I don't know why my post got deleted earlier I mentioned that the GFS is a miss for NYC and west and I don't agree with it I think the precipitation field expands as this tropical cyclone will become extra tropical by the time it reaches our latitude. Regardless the moderator 3 posted me for no reason here I don't get the hate. I get along with everybody and I don't post that much unless we have an impending snowstorm. Take a look at today's 12z GFS still plenty of wind though

IMG_0660.PNG

IMG_0661.PNG

It would seem that at least one professional forecaster agrees with you:

https://www.facebook.com/craigallenwx/posts/10155717439772720

An excerpt:

This is a little out of character for me since I'm usually the one who's too fast to dismiss storms, especially when everyone fawns over the Euro but if you've been following the EURO, UKMET, the Navy's stepchild NAVGEM and the JMA, you know they are much closer and DO come close to a US landfall, somewhere out towards Montauk to Cape Cod/Nantucket.

The EURO has been extremely consistent in a much closer call, slower to arrive and slower to leave.

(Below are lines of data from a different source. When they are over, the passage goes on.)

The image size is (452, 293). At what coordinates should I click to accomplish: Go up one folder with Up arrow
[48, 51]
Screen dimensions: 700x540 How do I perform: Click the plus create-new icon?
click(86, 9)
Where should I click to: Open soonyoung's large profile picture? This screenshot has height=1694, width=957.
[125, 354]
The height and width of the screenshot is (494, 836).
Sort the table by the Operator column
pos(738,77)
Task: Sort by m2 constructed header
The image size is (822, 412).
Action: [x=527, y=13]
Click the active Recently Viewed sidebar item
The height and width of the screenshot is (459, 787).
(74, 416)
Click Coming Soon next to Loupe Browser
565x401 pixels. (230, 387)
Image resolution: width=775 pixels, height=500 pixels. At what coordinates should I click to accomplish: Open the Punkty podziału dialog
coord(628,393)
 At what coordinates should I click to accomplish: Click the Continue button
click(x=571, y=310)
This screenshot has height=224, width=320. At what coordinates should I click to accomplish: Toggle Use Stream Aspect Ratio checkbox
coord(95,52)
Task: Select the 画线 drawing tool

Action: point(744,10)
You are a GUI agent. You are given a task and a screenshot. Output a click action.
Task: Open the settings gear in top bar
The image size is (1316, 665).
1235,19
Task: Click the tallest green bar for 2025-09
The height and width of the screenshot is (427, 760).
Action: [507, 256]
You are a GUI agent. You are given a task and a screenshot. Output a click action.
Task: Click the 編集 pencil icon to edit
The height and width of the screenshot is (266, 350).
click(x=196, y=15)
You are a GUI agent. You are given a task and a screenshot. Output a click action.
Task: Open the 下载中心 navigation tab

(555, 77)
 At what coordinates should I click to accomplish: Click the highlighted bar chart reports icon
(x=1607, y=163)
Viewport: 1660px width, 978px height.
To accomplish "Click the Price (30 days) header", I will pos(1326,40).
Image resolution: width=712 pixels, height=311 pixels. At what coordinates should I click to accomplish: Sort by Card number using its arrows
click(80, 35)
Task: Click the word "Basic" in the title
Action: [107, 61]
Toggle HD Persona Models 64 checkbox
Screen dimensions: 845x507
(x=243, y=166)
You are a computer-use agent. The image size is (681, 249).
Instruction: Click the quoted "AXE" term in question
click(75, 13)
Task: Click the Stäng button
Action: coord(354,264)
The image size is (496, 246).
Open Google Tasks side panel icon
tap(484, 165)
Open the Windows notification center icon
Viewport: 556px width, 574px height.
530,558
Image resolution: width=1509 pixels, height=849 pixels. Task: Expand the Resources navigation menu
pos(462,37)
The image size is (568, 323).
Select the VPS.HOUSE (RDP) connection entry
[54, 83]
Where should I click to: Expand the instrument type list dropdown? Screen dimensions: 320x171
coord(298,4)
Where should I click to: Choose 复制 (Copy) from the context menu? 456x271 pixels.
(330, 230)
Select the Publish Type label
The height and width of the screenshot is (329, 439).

I will add that the EURO was the one that locked in on the west coast of Florida for Irma, rather than the east coast. It seems to handle the strength of the Atlantic and sub tropical ridges very well. These tropical systems are steered around the periphery of these ridges, looking for a weak spot or opening to sneak into it. THE GFS and to some extent, theh NAM (which really shouldn't be used for tropical forecasting anyway) always underplay the strength of the ridge and therefore turns storms to the right too fast.

One more point....ALL models are honing in on a very important aspect. Jose will be moving north into cooler waters. As I explained yesterday, this will tend to weaken him from a 90mph + storm now, to under hurricane status by the time he gets to our latitude. However, this will make his engine (the eye) sputter and this in turns allows the storm to weaken BUT also spread out over a larger distance since it s no longer tightly wound around the center. This would allow bands of wind and rain (squalls) to extend out over 100 miles from the center so that also leads me to believe that Tuesday, Tuesday night into Wednesday could get stormy for awhile, especially eastern sections.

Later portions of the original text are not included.